# Paph. sanderianum



## Pete (Sep 24, 2010)

hows this for a first bloomer!
6 years and 3 months from flask. 
dorsal sepal = 2.0 cm, petal length = 71 cm (28.5")


----------



## John Boy (Sep 24, 2010)

oh wauuuuuuuuuuuuuu!!!!
Stunning colours too!


----------



## TyroneGenade (Sep 24, 2010)

Pete said:


> 6 years and 3 months from flask.



Hooray! Mine might bloom before I die.

What is the parentage or source of your plant? The color really is very good.

tt


----------



## Roy (Sep 24, 2010)

Nothing to say except... Beautiful....


----------



## labskaus (Sep 24, 2010)

Awesome!


----------



## e-spice (Sep 24, 2010)

Amazing!!! Thanks for posting those!

e-spice


----------



## emydura (Sep 24, 2010)

WOW Pete. You would have to be happy with that. Four flowers and 71 cm petals on a first flowering. That is impressive.

David


----------



## SlipperKing (Sep 24, 2010)

The numbers add up to impressive!!!


----------



## etex (Sep 24, 2010)

:clap::clap:WOW!! Very exceptional blooms! You must be quite pleased!
And your greenhouse looks awesome,as usual!!:drool: :drool: Great growing!


----------



## Wendy (Sep 24, 2010)

Oh my gosh that is gorgeous!!!!! Love it! :drool:


----------



## eOrchids (Sep 24, 2010)

DAMN! Impressive specs! :drool:


----------



## Kavanaru (Sep 24, 2010)

wow! Gorgeous!!! 

just one question, as it somehow surprised me... I have never seen this species in person, and therefore am not really sure about whether 2 cm wide dorsal is good or normal? it sounds like very small to me. am I wrong? or is it ok for this species? normally I fidn only references to the lenght ofthe petals but nothing else...


----------



## GuRu (Sep 24, 2010)

Zounds that's lovely!! :drool::drool::drool:
And the term from flask to flower is very short at least in my eyes.
I'm pondering to emigrate to Hawaii.


----------



## NYEric (Sep 24, 2010)

That's the most colorful sander I've ever seen, thanks for sharing. 

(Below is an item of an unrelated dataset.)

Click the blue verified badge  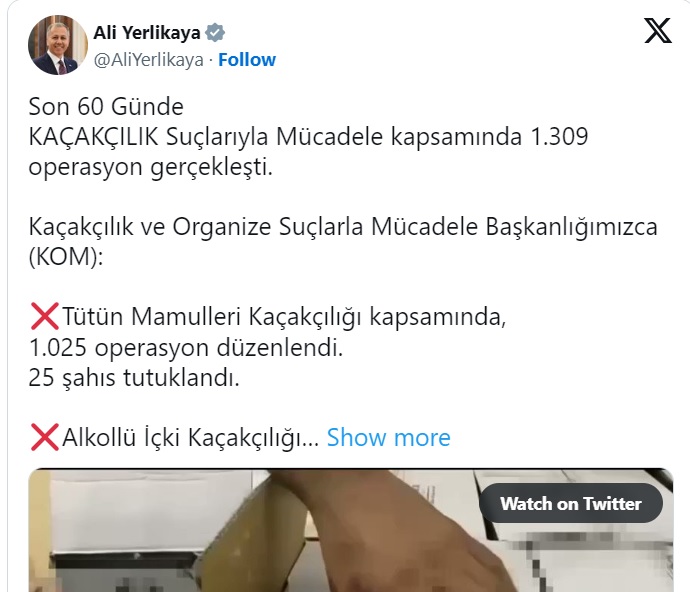pos(215,33)
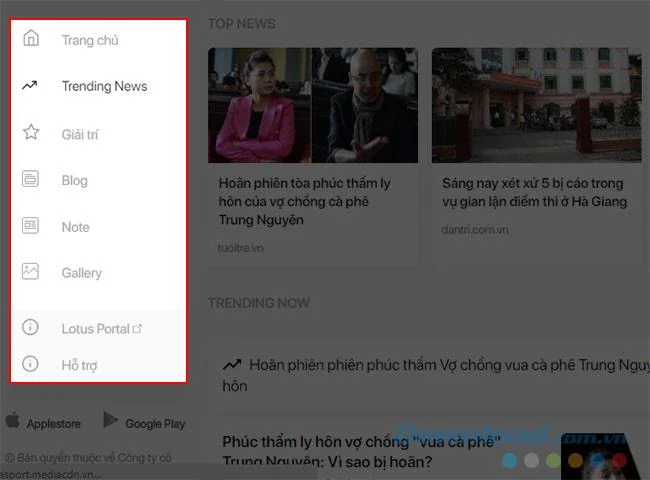The image size is (650, 480).
Task: Open the Hà Giang building photo thumbnail
Action: point(536,105)
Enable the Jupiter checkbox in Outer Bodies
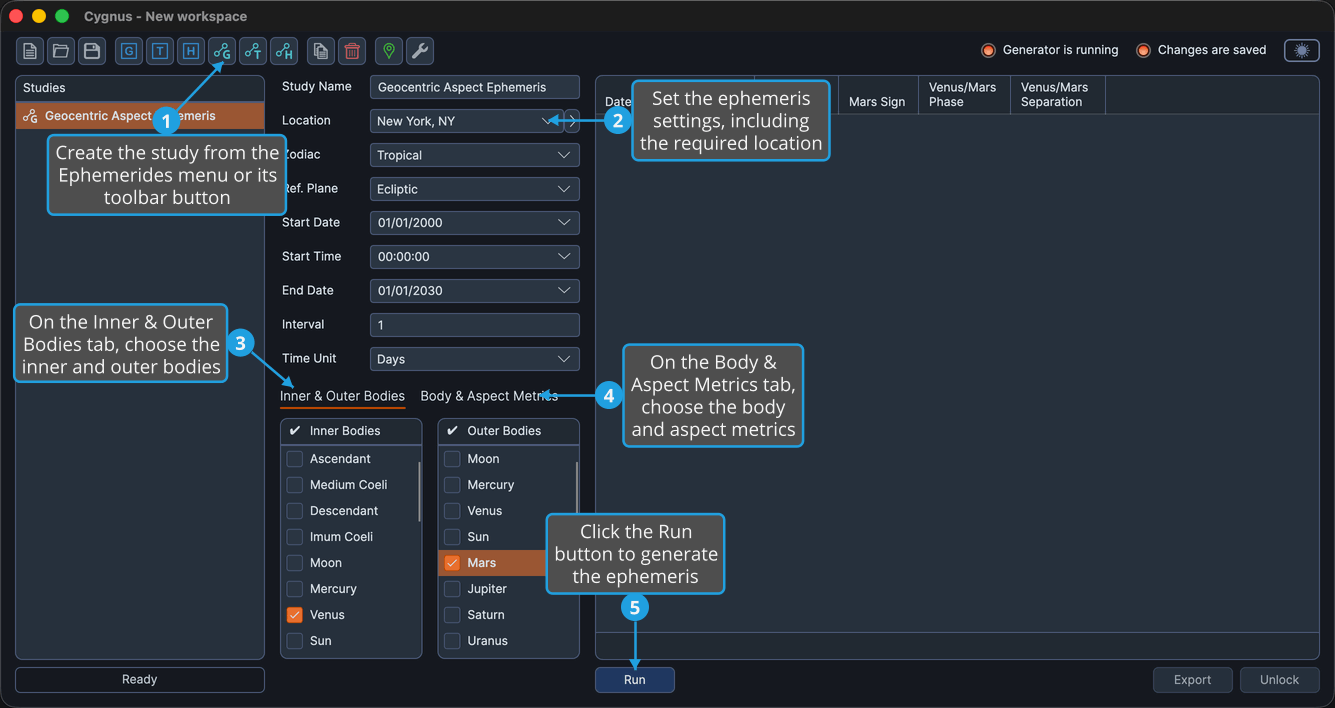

BTW, are ants crawling up the petals?


----------



## Potterychef (Sep 24, 2010)

Very nice Pete, very nice indeed. Doug


----------



## hardy (Sep 24, 2010)

Wow, nice one!! Congratulations. Very good-looking growing environment too! :drool:


----------



## JeanLux (Sep 24, 2010)

Congratulations to the grower; very impressive result after this rel. short growing period!!!! How many brothers/sisters are around? Jean


----------



## Paul (Sep 24, 2010)

very very one!! and 4 flowers on a first bloom... great job!!!


----------



## ehanes7612 (Sep 24, 2010)

sweet:clap:


----------



## tim (Sep 24, 2010)

it's nice to know that some of the seedlings out there are of the truly multifloral type....i'm tired of seeing 2 and 3-flowered clones...is this one of Kai's?


----------



## Carper (Sep 24, 2010)

That is one sensational plant that was worth waiting for. I've just obtained my seedling, so only have about 5 years or so to wait!

Gary


----------



## SlipperFan (Sep 24, 2010)

Very impressive and beautiful!


----------



## paphioboy (Sep 24, 2010)

Can you say WOW...!!!!!! :drool: :drool: :drool: :drool: :drool: That deserves a standing ovation...


----------



## Pete (Sep 24, 2010)

thanks all for the nice comments. 
not sure what the parents are as I dont have the tag in front of me but the breeding is from Taiwan. Tim- its not one of Kai's but I have several of those that are just behind this one and i think they should bloom next year.. as for the parents of this there are seven of its brothers and sisters here alongside it but they too are just a bit behind this one, which has been by far the most vigorous of the bunch for a while now.
Kavanaru-2 cm is good for this species. average to good. sometimes you see it with 1 cm! _P. sanderianum_ is known for having extremely narrow sepals.
.... No ants eric.


----------



## rdlsreno (Sep 25, 2010)

Excellent!! Good growing!

Ramon


----------



## John M (Sep 25, 2010)

Pete, that's the most beautiful sanderianum that I've seen. Congrats!


----------



## callosum (Sep 25, 2010)

Impressival paph


----------



## Jorch (Sep 25, 2010)

very impressive!! beautiful form and long petals, and you bloomedin from flask in so little time!! congrats!


----------



## Kavanaru (Sep 25, 2010)

Pete said:


> thanks all for the nice comments.
> not sure what the parents are as I dont have the tag in front of me but the breeding is from Taiwan. Tim- its not one of Kai's but I have several of those that are just behind this one and i think they should bloom next year.. as for the parents of this there are seven of its brothers and sisters here alongside it but they too are just a bit behind this one, which has been by far the most vigorous of the bunch for a while now.
> Kavanaru-2 cm is good for this species. average to good. sometimes you see it with 1 cm! _P. sanderianum_ is known for having extremely narrow sepals.
> .... No ants eric.



Thanks, Pete! but I was talking about the dorsal, not the petals... still, I also thought they would be wider too...


----------



## Pete (Sep 25, 2010)

Ramon, I am talking about the dorsal too. not the petals.


----------



## Kavanaru (Sep 25, 2010)

ok


----------



## KyushuCalanthe (Sep 26, 2010)

Living beauty...


----------



## Mrs. Paph (Sep 26, 2010)

Very Nice!!!


----------



## swamprad (Sep 27, 2010)

Un-be-freakin-lievable!


----------



## wonderlen3000 (Sep 29, 2010)

Wow that's just beautiful. Thanks for the close up of the flower too. I think anyone who can grow and bloom sanderainum deserve a 'Gold Medal' ^^


----------